ADR-005: Evidence Pack Architecture (L0/L1/L2)
Status: Accepted Date: February 2026
Context
AI-generated coaching insights face two fundamental trust problems:
- Users don't trust AI: "Why should I believe this about me?"
- Regulators require explainability: EU AI Act and GDPR Article 22 demand explanation of automated decisions
Most AI coaching tools provide black-box outputs — a recommendation with no visible reasoning. This creates both a user trust gap and a compliance gap.
Decision
Implement a three-level Evidence Pack system (L0 → L1 → L2) that provides progressive explainability for every AI-generated insight.
| Level | Name | Description | Example |
|---|---|---|---|
| L0 | Headline Insight | The top-level finding | "You tend to avoid delegation" |
| L1 | Reasoning | AI's chain of reasoning | "Throughout the session, you expressed anxiety about assigning work to your team.
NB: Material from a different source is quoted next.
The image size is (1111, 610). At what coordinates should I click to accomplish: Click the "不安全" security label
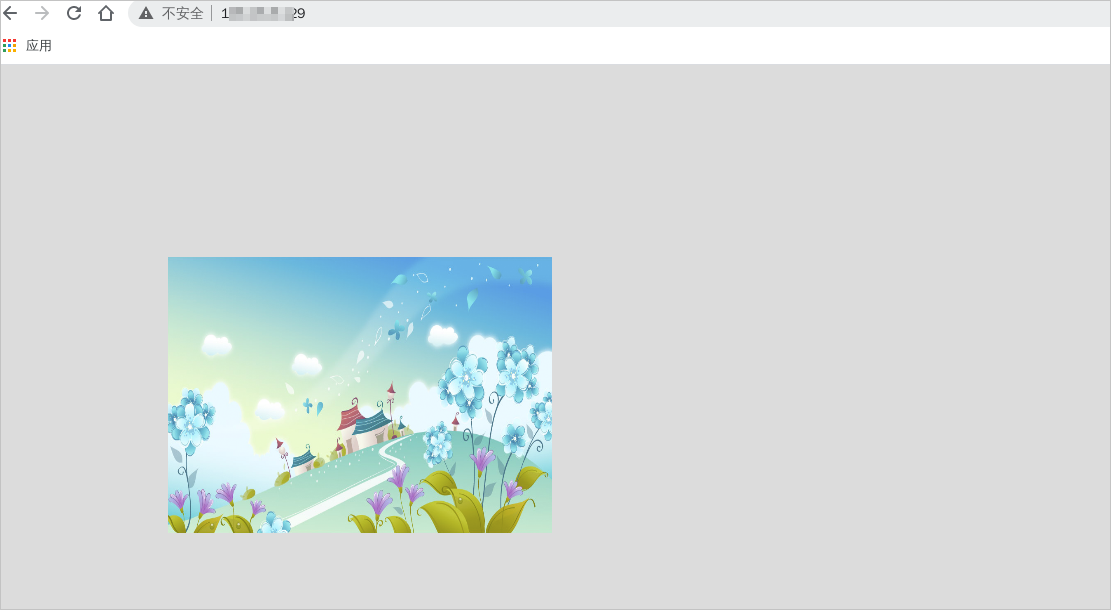184,14
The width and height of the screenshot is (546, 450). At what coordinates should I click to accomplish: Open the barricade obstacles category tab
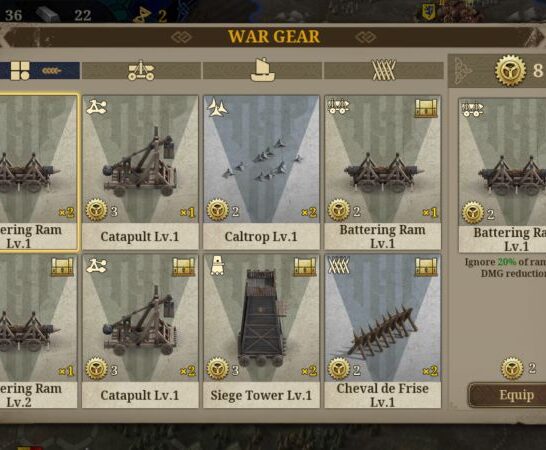[384, 70]
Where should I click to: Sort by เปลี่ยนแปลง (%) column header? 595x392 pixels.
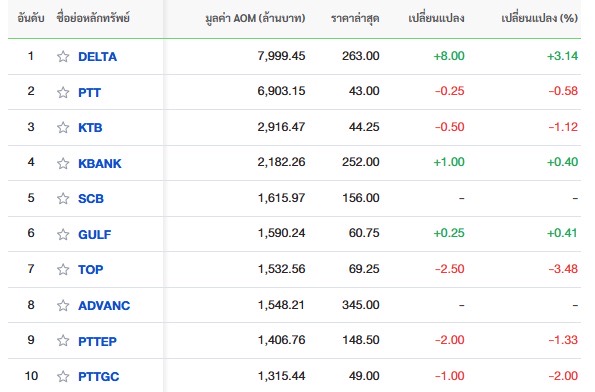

This pattern suggests delegation is a challenge area." |
| L2 | Direct Evidence | Source material with jump links | "At 23:10: 'I often end up doing it myself because I worry it won't be done right.' [Play Video]" |
Every insight must have all three levels. If L2 evidence cannot be found, the insight is either dropped or flagged as low-confidence.
Alternatives Considered
Alternative 1: Simple Summaries (No Evidence)
- Pro: Faster to build, lower LLM cost per session
- Con: No trust mechanism, no explainability, regulators may object
- Rejected because: Fails both user trust and compliance requirements
Alternative 2: Two Levels (Summary + Quote)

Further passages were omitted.